For most Kenyans, tea is just that beverage that you take daily, perhaps twice or thrice a day largely because it is a habit that they are accustomed to. And so for them, black tea which costs as low as Sh200 a kilo, is all they need.
However, there is a group of tea drinkers who are very specific to the type of beverage that they take. For them, it is about preference, and it is because of these choices, that it costs slightly higher to put that cup on the table.
Specialty and orthodox teas are known for their antioxidant qualities, which comes with some health benefits, which include fighting cancer, lowering of weight hair loss, and reduce the risk of a heart attack.
Specialty teas are one of the most expensive beverages the world over and the cost is tied to the tedious process involved in making it and the available quantities, which remain limited.
White tea is one of the specialty teas and its “special” nature comes from the hairy tea bushes.
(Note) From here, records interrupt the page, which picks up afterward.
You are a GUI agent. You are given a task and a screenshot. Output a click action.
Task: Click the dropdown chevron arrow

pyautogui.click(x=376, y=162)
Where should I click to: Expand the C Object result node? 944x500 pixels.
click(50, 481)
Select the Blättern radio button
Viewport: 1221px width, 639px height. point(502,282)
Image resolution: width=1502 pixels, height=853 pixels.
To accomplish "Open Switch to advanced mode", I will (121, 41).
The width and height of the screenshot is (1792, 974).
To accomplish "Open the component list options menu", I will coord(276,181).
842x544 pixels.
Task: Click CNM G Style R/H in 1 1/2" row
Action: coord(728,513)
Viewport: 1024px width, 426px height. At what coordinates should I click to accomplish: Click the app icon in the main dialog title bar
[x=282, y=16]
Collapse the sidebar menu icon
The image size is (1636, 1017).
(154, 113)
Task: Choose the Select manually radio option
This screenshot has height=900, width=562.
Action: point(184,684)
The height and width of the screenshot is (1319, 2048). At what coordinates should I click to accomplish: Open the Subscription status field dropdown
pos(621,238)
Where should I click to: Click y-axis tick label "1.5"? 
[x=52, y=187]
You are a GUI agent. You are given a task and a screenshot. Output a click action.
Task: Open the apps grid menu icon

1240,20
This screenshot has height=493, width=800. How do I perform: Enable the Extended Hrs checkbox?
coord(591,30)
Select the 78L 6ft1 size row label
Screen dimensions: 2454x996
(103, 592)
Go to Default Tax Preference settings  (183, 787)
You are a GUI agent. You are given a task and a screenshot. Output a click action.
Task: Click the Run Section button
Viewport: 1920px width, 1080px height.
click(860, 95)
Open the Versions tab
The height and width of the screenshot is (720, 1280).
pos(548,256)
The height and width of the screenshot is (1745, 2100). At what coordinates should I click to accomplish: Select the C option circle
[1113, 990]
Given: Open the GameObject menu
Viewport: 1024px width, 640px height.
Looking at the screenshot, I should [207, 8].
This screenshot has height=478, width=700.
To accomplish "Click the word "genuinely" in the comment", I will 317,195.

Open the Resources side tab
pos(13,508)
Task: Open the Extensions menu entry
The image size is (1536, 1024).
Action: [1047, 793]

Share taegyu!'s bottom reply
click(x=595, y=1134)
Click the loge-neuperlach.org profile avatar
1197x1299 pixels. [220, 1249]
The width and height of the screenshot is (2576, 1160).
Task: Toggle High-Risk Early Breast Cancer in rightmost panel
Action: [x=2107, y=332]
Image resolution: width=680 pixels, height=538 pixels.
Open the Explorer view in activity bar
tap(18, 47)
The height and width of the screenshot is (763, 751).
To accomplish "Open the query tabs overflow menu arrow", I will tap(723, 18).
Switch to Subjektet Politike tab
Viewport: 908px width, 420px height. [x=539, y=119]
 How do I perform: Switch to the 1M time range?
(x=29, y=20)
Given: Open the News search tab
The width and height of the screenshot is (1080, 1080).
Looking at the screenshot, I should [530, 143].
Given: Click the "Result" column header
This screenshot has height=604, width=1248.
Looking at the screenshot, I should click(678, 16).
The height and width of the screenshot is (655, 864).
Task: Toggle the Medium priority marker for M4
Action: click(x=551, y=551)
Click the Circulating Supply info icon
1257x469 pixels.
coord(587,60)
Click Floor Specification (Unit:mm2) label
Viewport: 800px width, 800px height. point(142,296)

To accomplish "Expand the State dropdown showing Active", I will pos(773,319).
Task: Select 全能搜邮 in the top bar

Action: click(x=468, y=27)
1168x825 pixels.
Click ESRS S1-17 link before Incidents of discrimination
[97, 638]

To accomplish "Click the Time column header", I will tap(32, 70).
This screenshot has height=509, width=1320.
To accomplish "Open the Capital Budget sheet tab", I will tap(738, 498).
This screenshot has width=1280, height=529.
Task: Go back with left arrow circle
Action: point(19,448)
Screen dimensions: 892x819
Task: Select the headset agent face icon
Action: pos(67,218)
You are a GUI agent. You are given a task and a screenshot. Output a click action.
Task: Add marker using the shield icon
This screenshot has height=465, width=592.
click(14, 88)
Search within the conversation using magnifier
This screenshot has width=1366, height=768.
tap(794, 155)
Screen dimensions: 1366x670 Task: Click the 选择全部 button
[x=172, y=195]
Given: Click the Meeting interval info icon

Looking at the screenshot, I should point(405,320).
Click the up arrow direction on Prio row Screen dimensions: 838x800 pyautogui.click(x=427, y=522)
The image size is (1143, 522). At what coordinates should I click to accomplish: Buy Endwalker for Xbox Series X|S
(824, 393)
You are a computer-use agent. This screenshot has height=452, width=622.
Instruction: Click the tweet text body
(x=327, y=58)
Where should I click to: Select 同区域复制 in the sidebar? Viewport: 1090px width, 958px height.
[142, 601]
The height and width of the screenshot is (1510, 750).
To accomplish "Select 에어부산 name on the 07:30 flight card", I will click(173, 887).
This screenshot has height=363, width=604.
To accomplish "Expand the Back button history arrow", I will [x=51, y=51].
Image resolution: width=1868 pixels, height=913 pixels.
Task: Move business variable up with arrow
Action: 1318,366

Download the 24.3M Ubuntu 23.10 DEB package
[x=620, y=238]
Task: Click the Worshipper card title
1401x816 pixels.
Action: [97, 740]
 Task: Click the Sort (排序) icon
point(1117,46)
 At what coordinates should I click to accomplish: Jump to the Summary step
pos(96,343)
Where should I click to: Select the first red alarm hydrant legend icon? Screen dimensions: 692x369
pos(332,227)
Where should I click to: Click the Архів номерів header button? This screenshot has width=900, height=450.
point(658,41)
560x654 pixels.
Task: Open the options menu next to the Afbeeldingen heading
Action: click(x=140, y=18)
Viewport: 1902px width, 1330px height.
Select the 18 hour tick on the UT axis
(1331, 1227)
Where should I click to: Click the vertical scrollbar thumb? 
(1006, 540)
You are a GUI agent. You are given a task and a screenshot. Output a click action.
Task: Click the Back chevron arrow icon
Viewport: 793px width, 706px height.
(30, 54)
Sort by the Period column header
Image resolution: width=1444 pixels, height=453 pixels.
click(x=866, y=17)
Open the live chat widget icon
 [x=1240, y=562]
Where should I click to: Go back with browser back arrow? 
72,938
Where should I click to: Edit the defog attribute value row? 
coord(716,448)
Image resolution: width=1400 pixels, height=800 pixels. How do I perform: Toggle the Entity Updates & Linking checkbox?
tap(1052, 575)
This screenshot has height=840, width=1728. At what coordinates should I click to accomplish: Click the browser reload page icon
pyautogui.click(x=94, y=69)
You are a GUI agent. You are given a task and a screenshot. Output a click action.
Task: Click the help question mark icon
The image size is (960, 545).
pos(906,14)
“The pricing of this tea is higher because of the process and time involved in separating the buds from the leaves,” said Wilson Waithaka, production assistant at the Kangaita Tea Factory that is managed by Kenya Tea Development Agency (KTDA).
Farmers pluck this tea normally- two leaves and a bud, which is a normal procedure not only for this type but also for the rest including the black CTC type.
At the factory, workers will painstakingly remove the bud and separate it from the leaves. The buds are then sundried, a process that can take two to three days.
This type of tea is strictly made on orders on a first-come-first-served basis with the majority of the market being overseas or expatriates working in Kenya.
It is a tedious process to come up with white tea and this is what informs its expensive nature. For instance, it would take a day to make a kilo of this type of beverage.
“If a customer orders like 20 kilos, it will take us about 20 days to make it for them,” he said.
After drying the tips on the sun, the tea is taken the way it is, by adding the dried tips in hot water. It does not undergo any further processing.
On the other hand, purple orthodox tea is picked from a purple bush on the farm and it is rolled as a whole tea leaf into different sizes. Unlike the commonly known black CTC employs crush, tear and curl process to produce granular particles.
In Muranga County, Gatanga Industries has emerged as one of the largest cottage industries that purely deals in specialty teas.
The firm specialises on other purple tea though they have a range of other specialty products such as white beverages.
Elizabeth Njeri, the factory manager says their product is way below the orders that they get from their customers, mainly in China.
The firm makes four tonnes of tea every day and it has its plantation of 30 acres, which supplies them with the purple leaves. The company has also 70 farmers who supply them with the raw material.
KTDA has 12 factories that are currently making orthodox tea and it wants to roll out the processing of this type of beverage to all the factories.
The agency has been producing close to five million kilogrammes from the factories where the special processing lines for this tea have been installed.
Kenya is the only nation in the world that produces purple tea, but the country is yet to tap its full potential even with the ready market.